Par ailleurs , ce Haut Conseil du territoire avait été prévu en France par la loi MAPTAM puis par la loi NoTre. Cependant , le parlement Français était contre cette institution. Est-ce un hasard si Macky Sall nous l’impose ? C’est une réflexion à mener. On pourrait reprocher à S.E.M Macky Sall de copier les occidentaux. Ce ne serait pas la première fois.
Macky Sall remet en quelque sorte le sénat sans le dire. Nonobstant les ressemblances entre les deux institutions( Sénat et Haut Conseil des collectivités territoriales) , on ne supprime pas une institution pour en créer un autre d’autant plus qu’on a une volonté de réduire nos dépenses publiques.
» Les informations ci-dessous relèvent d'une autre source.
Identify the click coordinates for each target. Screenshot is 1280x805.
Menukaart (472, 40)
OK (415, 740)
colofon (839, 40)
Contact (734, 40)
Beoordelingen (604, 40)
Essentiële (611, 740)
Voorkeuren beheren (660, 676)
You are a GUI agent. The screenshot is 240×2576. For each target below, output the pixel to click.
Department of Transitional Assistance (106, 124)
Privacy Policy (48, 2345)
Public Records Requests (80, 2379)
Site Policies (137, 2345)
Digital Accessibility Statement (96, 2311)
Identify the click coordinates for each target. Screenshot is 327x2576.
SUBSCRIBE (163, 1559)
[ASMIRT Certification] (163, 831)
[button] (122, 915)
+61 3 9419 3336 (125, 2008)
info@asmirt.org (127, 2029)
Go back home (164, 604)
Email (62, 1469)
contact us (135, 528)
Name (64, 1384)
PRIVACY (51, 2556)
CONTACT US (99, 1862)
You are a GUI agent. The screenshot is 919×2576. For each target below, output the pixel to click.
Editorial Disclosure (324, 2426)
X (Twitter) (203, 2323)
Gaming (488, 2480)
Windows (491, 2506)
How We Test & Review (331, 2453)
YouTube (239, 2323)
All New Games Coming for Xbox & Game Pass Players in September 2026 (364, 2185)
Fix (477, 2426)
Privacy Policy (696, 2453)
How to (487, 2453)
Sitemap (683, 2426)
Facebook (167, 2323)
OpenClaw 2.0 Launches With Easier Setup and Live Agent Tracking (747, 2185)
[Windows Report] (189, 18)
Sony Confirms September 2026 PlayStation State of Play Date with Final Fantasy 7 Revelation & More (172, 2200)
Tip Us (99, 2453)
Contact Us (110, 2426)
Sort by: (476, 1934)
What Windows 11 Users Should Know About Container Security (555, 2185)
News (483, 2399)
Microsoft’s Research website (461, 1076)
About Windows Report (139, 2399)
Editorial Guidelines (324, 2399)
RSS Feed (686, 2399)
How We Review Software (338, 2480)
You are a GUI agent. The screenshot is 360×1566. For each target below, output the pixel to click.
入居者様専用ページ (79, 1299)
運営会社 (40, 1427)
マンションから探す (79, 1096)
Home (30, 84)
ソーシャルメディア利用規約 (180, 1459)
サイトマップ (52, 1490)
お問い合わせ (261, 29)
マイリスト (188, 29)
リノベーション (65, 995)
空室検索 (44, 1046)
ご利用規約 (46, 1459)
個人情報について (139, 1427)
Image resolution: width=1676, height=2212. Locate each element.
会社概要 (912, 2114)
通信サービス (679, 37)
Tout en retenant la décentralisation et la libre administration , S.E.M Macky Sall retient la déconcentration comme « règle générale de répartition des compétences » (Article 102 de la Constitution). La déconcentration est une délégation de moyens et de pouvoirs de décision de l’administration centrale aux services extérieurs de l’Etat . Les autorités administratives resteront donc dépendantes du pouvoir central . Ce dernier délègue les compétences . Ce lui à qui on délègue des compétences exerce t-il pleinement ses compétences ? La réponse est non. Les collectivités n’auront pas donc des pouvoirs autonomes de l’Etat. L’Etat tient, tout de même en laisse, les collectivités territoriales. Il veut rester maître partout et même au sein des collectivités . l’État. Et les maires dans tout ça ?
Majorité absolue des suffrages exprimés ou l’absolutisme confirmé de Macky Sall?
L’actuel article 26 ( Constitution 2001 ) dispose « Le Président de la République est élu au suffrage universel direct et au scrutin majoritaire à deux tours. » Le nouveau article 26 , soumis au référendum , dispose « Le Président de la République est élu au suffrage universel direct et à la majorité absolue des suffrages exprimés. ». S.E.M Macky Sall nous propose « la majorité absolue des suffrages exprimés » à la du « scrutin majoritaire à deux tours » . Qu’est ce que la majorité absolue ? La majorité absolue des suffrages exprimés est la motié des suffrages exprimés plus une voix si le nombre de suffrages exprimés est pair . Exemple : S’il y’a 10000 suffrages exprimés ( voix valides) , la majorité absolue sera de 5001. Si le nombre de suffrages exprimés est impair , la majorité absolue sera égale à la moitié du nombre pair immédiatement supérieur. Exemple : si le nombre de suffrages exprimés est de 10001, la majorité absolue sera de 5001.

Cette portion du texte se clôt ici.